Glencore cuts cobalt output and shifts to copper under DR Congo quotas
Updated
Updated · Semafor · May 4
Glencore cuts cobalt output and shifts to copper under DR Congo quotas
9 articles · Updated · Semafor · May 4
The miner said Q1 2026 cobalt production fell to 5,800 tonnes, while copper output rose 19% as its Congolese operations worked within a 22,800-tonne export allowance.
Glencore is leaving some cobalt unprocessed or in the ground to avoid building material it cannot ship, while CMOC and ERG are also adjusting production strategies under the quota regime.
DR Congo, source of more than 70% of mined cobalt, imposed quotas after an export freeze to raise prices, curb illicit flows and strengthen state control over a key battery mineral.
With DRC and Zimbabwe tightening mineral controls, can African nations finally move up the battery value chain, or will foreign interests still dominate?
How might soaring cobalt prices and strict quotas reshape the global battery supply chain—will new producers or recycling fill the gap, or will shortages persist?
Could DRC's export quotas and strategic reserve spark a global cobalt shortage, and will this drive more black market activity or true local development?

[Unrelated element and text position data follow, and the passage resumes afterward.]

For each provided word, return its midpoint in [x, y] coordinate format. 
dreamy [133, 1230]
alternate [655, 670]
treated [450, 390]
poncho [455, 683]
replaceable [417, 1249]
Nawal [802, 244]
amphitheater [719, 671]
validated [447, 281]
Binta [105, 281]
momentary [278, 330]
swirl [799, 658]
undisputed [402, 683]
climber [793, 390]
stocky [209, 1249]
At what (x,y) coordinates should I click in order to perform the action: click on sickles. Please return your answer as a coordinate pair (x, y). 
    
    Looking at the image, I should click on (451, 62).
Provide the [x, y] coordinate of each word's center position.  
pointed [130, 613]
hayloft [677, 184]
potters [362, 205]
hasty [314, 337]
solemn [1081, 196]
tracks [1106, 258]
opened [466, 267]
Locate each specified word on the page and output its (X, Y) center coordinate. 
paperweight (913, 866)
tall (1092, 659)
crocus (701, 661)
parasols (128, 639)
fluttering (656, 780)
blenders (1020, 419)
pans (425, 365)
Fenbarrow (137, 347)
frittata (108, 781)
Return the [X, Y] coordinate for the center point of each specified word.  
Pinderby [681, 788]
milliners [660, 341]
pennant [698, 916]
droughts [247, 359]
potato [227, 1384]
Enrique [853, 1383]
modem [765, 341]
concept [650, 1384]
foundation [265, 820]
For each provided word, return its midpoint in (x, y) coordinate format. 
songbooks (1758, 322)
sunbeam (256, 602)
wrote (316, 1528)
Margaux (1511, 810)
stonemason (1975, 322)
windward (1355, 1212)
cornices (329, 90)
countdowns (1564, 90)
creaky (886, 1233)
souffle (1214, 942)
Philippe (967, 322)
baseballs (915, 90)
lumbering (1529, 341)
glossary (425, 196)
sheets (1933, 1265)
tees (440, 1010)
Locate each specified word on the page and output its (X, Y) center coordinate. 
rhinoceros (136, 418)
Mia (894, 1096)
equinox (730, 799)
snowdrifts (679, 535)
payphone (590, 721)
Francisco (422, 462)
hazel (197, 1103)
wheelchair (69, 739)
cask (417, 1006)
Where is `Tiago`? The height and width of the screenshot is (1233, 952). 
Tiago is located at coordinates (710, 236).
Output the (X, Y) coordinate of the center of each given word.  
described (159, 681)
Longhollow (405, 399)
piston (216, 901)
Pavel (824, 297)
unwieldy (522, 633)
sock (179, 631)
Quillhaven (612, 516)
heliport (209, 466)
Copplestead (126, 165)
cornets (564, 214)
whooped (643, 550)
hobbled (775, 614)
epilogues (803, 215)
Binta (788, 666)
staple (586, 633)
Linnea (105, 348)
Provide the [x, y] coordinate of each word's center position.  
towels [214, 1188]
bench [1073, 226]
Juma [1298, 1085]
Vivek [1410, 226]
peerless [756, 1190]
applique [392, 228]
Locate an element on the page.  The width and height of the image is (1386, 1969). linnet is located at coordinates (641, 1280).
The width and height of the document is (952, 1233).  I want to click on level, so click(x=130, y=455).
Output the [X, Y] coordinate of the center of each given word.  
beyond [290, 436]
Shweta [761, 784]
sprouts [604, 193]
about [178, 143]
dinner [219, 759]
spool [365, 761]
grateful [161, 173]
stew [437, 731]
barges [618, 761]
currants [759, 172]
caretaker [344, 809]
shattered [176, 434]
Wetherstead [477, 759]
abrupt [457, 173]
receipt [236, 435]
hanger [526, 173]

Navigating DRC's Cobalt Quota: Glencore's Strategic Copper Boom and Cobalt Stockpiling in 2026
Overview
In Q1 2026, Glencore strategically shifted its focus in the Democratic Republic of Congo by prioritizing copper production, which surged 19%, while cobalt output fell 39% due to strict DRC export quotas limiting cobalt sales. These quotas, introduced in late 2025 after a 2024 export suspension, capped annual cobalt exports and required stockpiling of excess production, causing Glencore to build cobalt inventories domestically. The quota system helped drive a strong cobalt price recovery but exposed supply risks that impacted the electric vehicle industry and prompted global responses like battery innovation and supply diversification. Meanwhile, Glencore's integrated marketing arm offset challenges, supporting robust earnings despite rising input costs.